» QUÉ SE PIDE:
¿Puedes convertir en una lista más breve el párrafo del extracto que empieza «Mi madre cada vez se acuesta más temprano», conservando sus datos principales?

Mi madre cada vez se acuesta más temprano. No es que nunca fuera de mucho trasnochar, pero es que, en los últimos años, como ya ni siquiera le interesa lo que ponen por la tele, se mete en la cama cuando todavía entra por la ventana algo de luz. Ello no quiere decir que se ponga a dormir, ni mucho menos. Su cama se convierte en una especie de laboratorio en el que ella, justo en ese momento del día, recupera no solo un espacio sino también un tiempo del que se siente dueña absoluta. Ahora que lo pienso, tal vez la pasión de mi madre por los libros tenga que ver con esa necesidad de encontrarse consigo misma, de tener al menos unas horas al día no dedicadas a los demás. Ella siempre vivió en ese trapecio: cuando estaba embarazada de mí, me cuenta, no dejaba de leer libros en la cocina, mientras preparaba el guiso del día, uno de esos de cuchara que solo con él tiempo he llegado a apreciar de verdad. Como nunca tuvo atril, colocaba el libro que estaba leyendo, y que solía ser voluminoso, apoyado sobre una cacerola y así, mientras arreglaba las habichuelas verdes o pelaba las patatas, seguía el capítulo que la noche anterior se había dejado a medio terminar. Como la ventana de su cocina siempre fue pequeña, puedo imaginar como el novelón de turno hacía las veces de terraza, en la que siempre olía, desde muy temprano, a ese caldo que parecía colarse por debajo de las puertas y que a veces me despertaba antes que el olor del pan tostado.

» MATERIAL APORTADO:
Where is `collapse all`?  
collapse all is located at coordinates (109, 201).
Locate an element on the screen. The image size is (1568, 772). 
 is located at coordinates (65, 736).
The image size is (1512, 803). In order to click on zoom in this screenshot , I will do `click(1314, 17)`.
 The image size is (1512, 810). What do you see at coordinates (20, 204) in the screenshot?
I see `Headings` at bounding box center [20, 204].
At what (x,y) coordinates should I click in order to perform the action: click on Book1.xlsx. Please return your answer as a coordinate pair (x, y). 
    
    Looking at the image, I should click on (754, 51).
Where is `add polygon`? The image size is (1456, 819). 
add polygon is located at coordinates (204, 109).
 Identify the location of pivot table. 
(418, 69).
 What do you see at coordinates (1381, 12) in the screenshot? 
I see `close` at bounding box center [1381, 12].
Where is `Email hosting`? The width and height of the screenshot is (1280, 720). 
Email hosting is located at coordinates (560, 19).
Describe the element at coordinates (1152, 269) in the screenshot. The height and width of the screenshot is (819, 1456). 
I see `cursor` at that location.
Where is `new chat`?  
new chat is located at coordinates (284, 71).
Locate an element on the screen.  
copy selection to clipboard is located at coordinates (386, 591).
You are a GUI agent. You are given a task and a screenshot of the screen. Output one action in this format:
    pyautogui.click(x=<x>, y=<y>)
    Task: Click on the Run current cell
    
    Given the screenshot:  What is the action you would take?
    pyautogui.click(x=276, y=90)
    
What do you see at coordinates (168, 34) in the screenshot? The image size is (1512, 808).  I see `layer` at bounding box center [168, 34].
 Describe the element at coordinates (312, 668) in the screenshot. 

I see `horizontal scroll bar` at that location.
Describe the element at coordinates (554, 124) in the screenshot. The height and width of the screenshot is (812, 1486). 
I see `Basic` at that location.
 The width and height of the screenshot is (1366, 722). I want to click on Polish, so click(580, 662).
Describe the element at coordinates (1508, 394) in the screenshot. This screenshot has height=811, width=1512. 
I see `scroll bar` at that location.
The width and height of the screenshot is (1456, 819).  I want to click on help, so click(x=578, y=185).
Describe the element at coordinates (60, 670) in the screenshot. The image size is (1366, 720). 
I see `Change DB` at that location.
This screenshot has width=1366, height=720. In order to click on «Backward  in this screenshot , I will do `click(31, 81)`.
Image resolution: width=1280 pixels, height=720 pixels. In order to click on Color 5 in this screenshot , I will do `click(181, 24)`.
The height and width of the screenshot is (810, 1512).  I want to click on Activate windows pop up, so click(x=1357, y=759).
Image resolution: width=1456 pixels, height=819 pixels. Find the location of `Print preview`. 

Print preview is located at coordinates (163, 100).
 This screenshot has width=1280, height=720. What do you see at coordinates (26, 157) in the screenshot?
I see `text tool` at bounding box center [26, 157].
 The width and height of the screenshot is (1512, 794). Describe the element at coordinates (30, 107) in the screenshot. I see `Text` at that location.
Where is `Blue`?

» RESPUESTA:
- La madre se acuesta cada vez más temprano, aún con algo de luz, porque ya no le interesa lo que ponen en la tele.
- Acostarse no significa dormir. La cama es para ella una especie de laboratorio donde recupera un espacio y un tiempo propios.
- Su pasión por los libros quizá responda a la necesidad de tener unas horas al día no dedicadas a los demás.
- Durante el embarazo leía en la cocina mientras preparaba el guiso del día.
- No tenía atril, así que apoyaba el libro, a menudo voluminoso, sobre una cacerola. Así seguía leyendo mientras arreglaba las habichuelas o pelaba las patatas.
- La ventana de la cocina era pequeña. El olor del caldo se colaba bajo las puertas y a veces despertaba a quien narra antes que el del pan tostado.